Bruce Foxton, 70, has said he is now facing a future with Parkinson's Disease after earlier cancer treatment led to investigations. The bassist for The Jam shared the update on Facebook only days after cancelling upcoming shows at short notice.
Facebook update from Bruce Foxton
“It’s no secret that I’ve undergone treatment for cancer and am still having scans on a regular basis to keep an eye on that,” he wrote. Foxton said the cancer treatment “caused some significant issues” and that investigations into those problems uncovered the diagnosis he is now dealing with.
He added: “However, what you don’t know is that the cancer treatment in itself caused some significant issues for me and investigations into all of that uncovered the fact that I’m now facing a future living with Parkinson’s Disease…and I’m determined to do that as well as I possibly can.”
The Jam bassist's diagnosis
Foxton’s disclosure lands as a practical health update rather than a retrospective. A short-notice cancellation came first, then the explanation for why he stepped back: the treatment history, the regular scans, and the further investigations that led to a Parkinson's diagnosis.
He said the diagnosis is “a huge shock” and that it is taking “a long time to let that sink in.” The line that cuts deepest is not the diagnosis itself but the daily reality he described: “I have to manage the challenges I now face physically and mentally on a daily basis, and some days are better than others.”
Managing Parkinson's Day by Day
That is the working frame now. Foxton is not presenting this as a finished chapter, only as a condition he intends to manage as well as he possibly can while he adjusts to what he called something completely out of his control.

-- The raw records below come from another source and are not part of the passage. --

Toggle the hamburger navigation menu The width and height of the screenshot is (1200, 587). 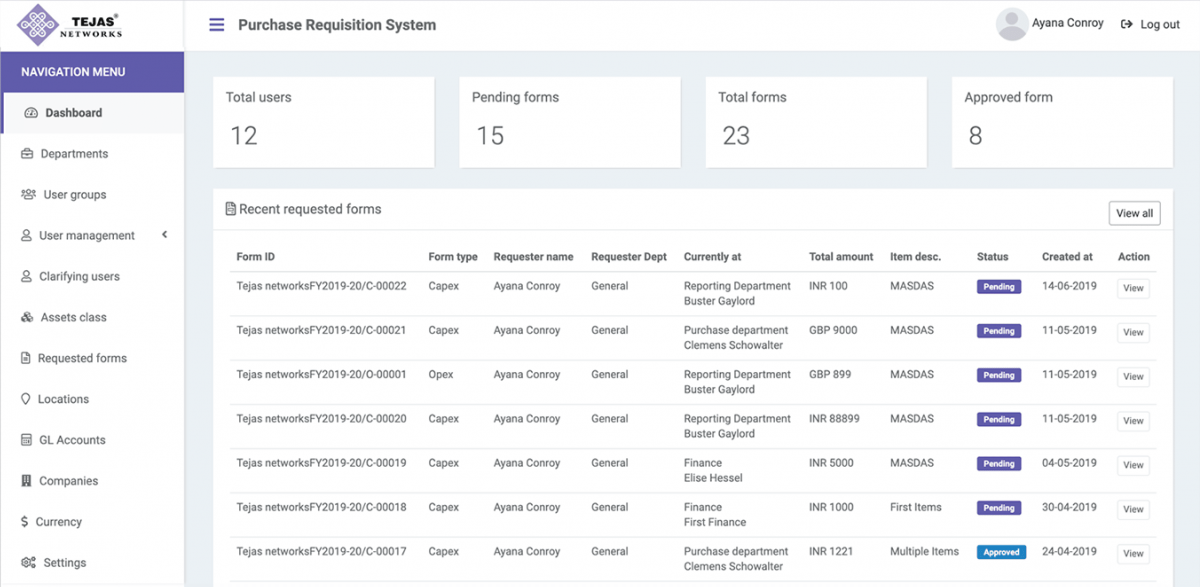tap(217, 24)
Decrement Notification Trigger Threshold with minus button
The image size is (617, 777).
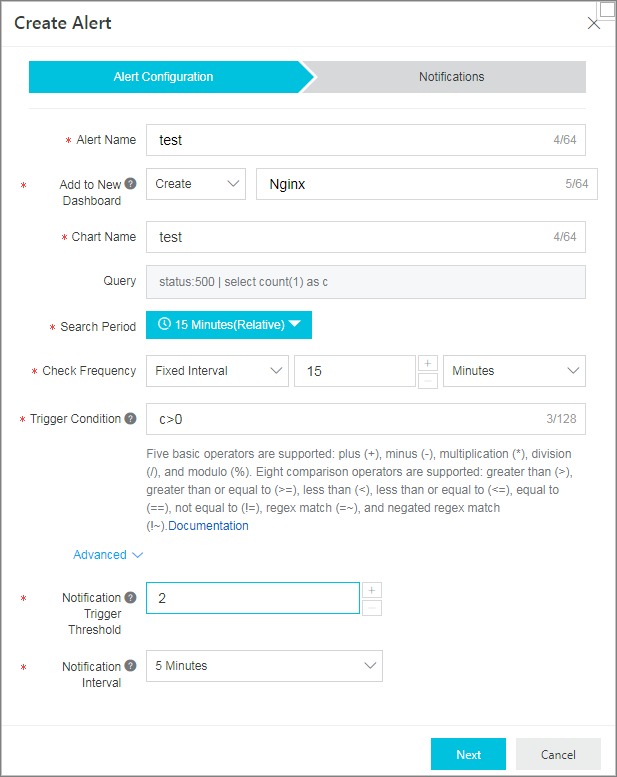coord(372,608)
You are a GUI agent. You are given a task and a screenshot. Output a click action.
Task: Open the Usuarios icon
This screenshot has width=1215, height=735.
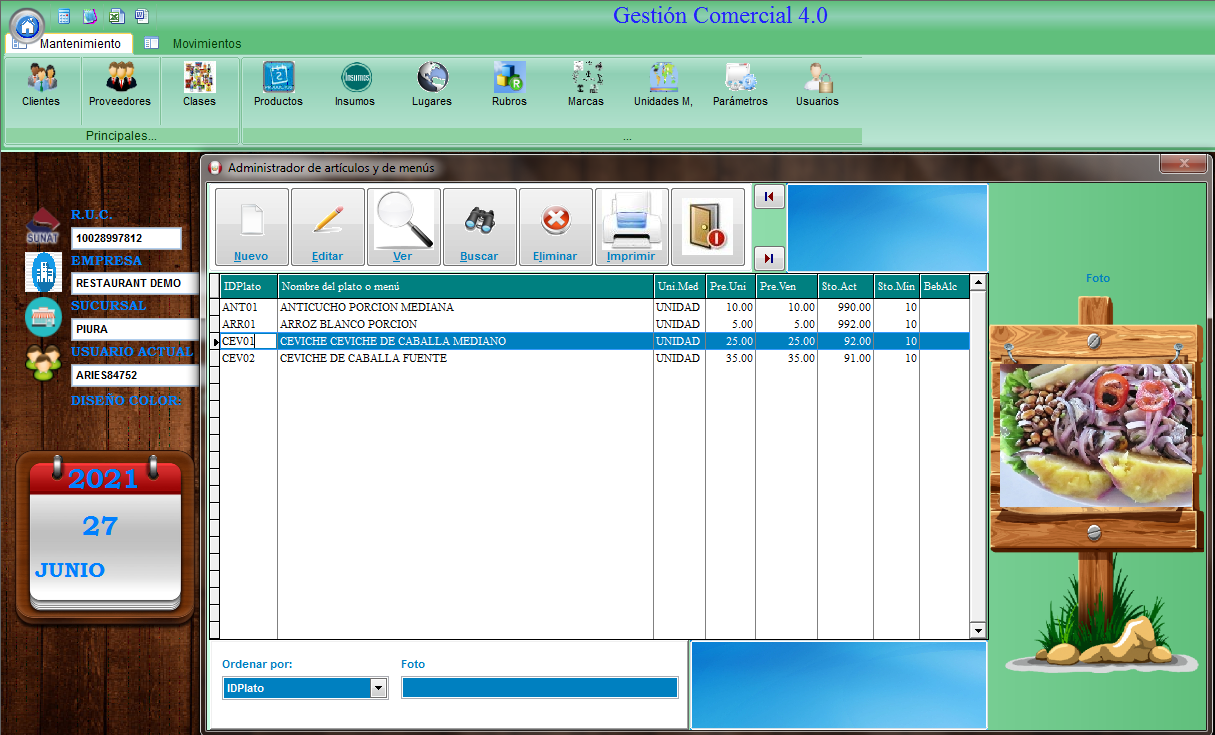[x=817, y=84]
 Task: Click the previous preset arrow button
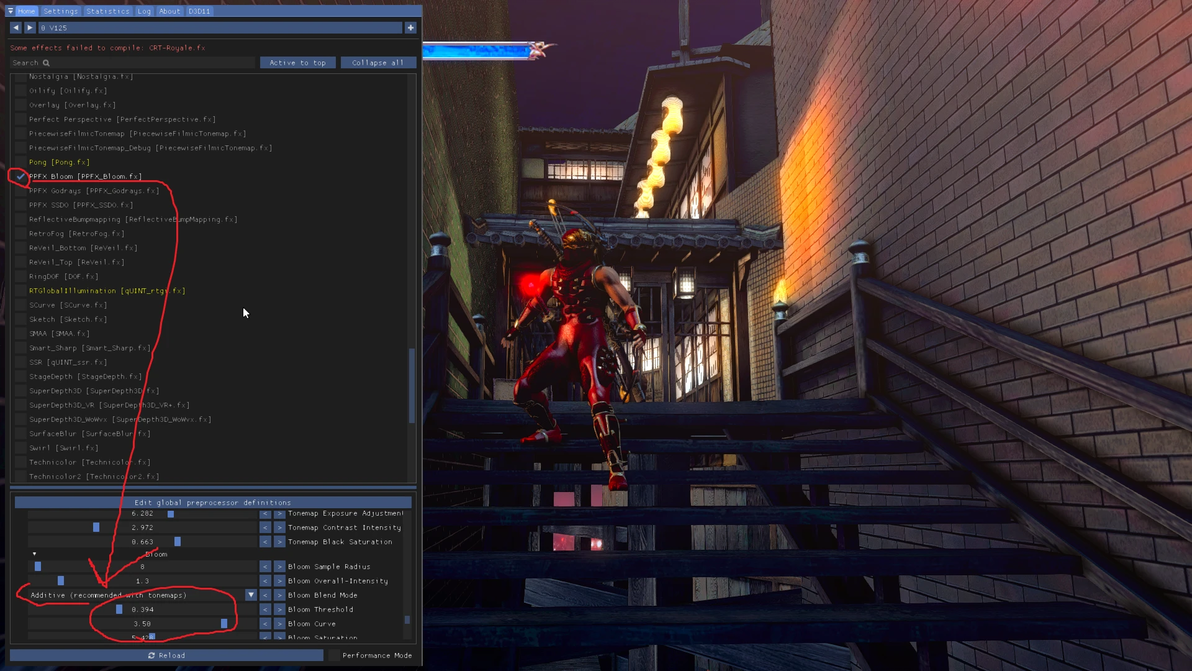coord(15,27)
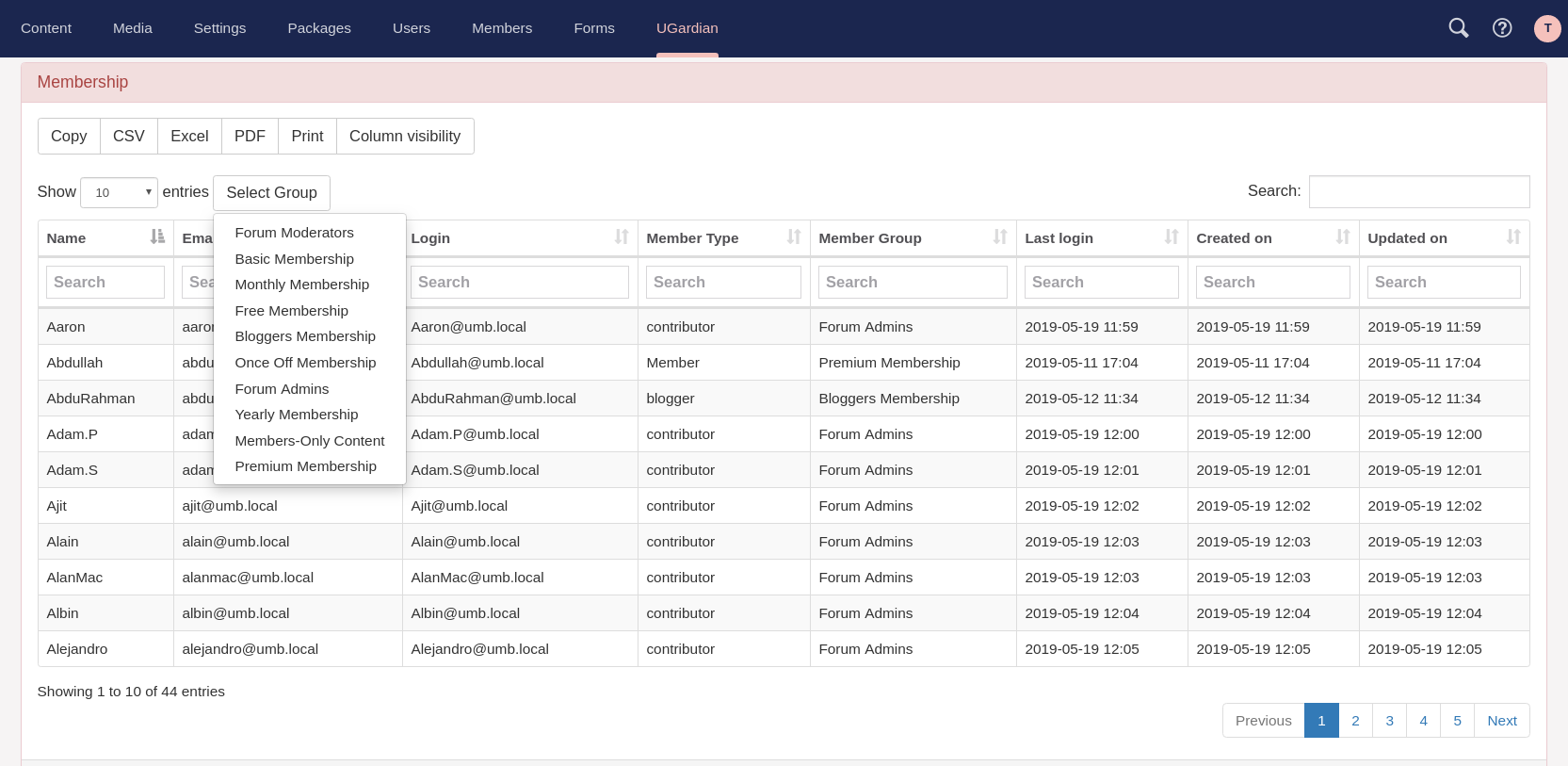This screenshot has height=766, width=1568.
Task: Sort by Updated on column icon
Action: click(x=1513, y=237)
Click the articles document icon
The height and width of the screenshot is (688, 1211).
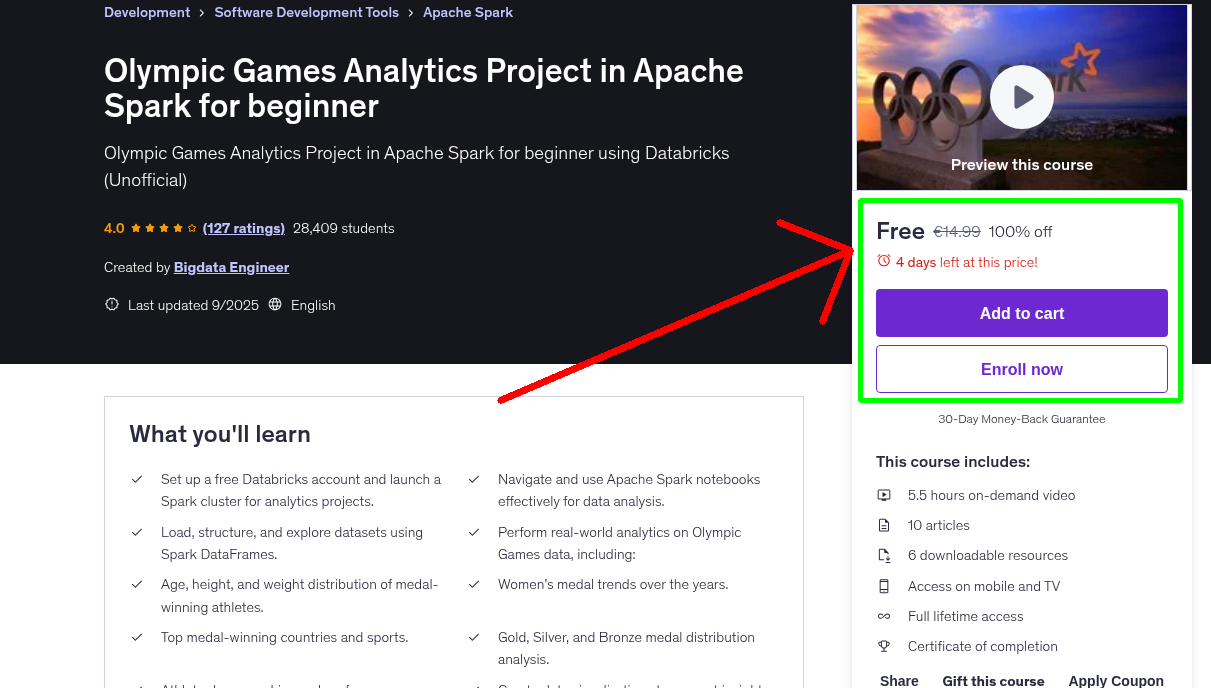(x=884, y=525)
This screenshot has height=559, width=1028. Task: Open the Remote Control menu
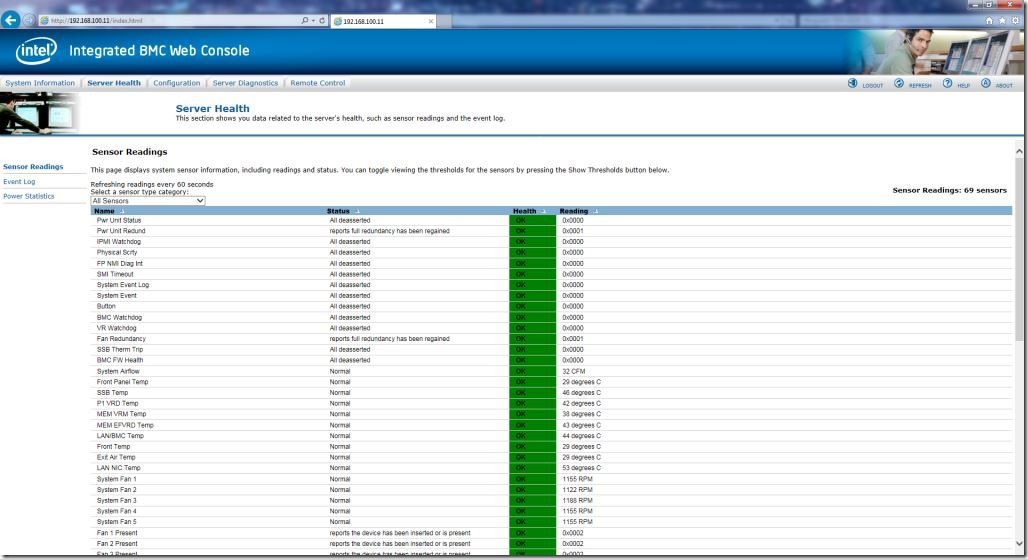(x=318, y=83)
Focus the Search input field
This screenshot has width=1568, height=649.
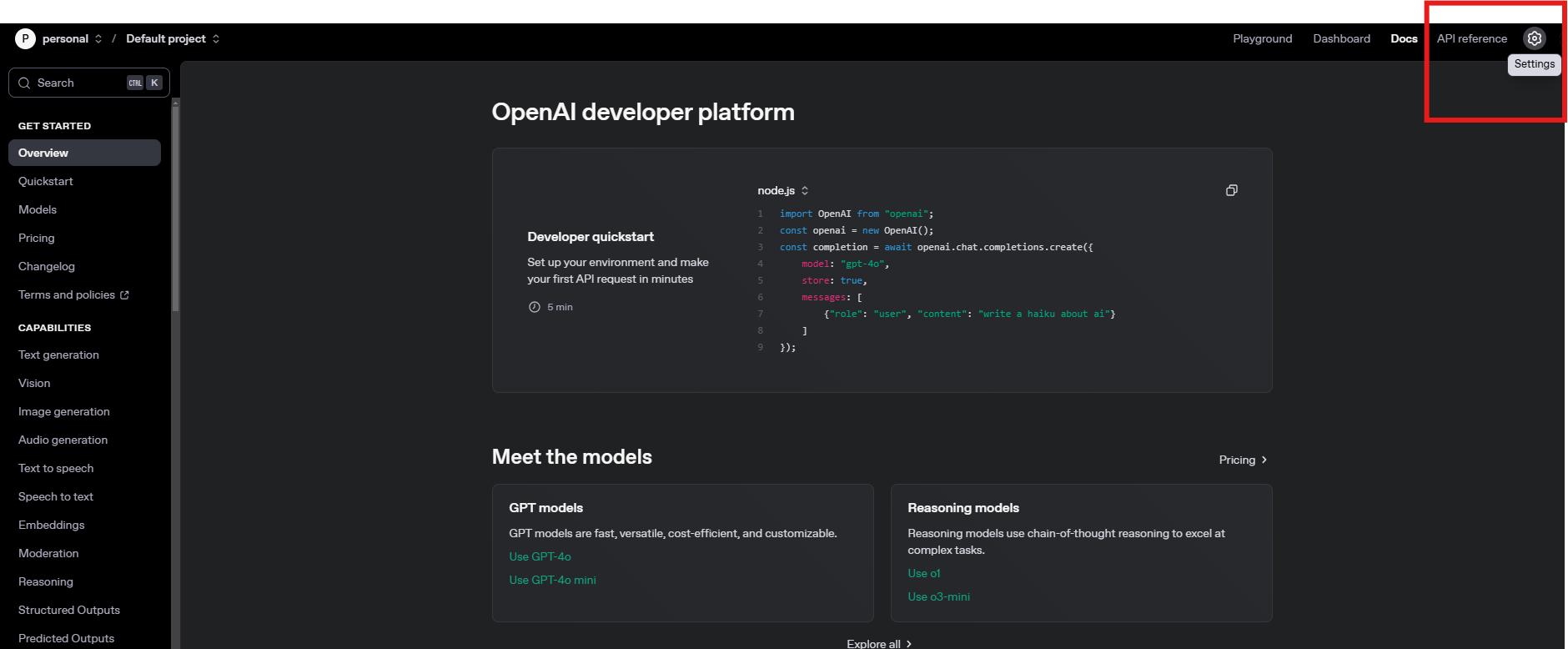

For readers following The Jam bassist's health, the immediate takeaway is simple: the shows are off, the diagnosis is public, and the next phase is treatment and day-to-day management rather than performance plans. The unanswered medical detail is the same one that sits behind the whole chain of events — what, exactly, in the earlier cancer treatment set off the investigations that uncovered Parkinson's Disease.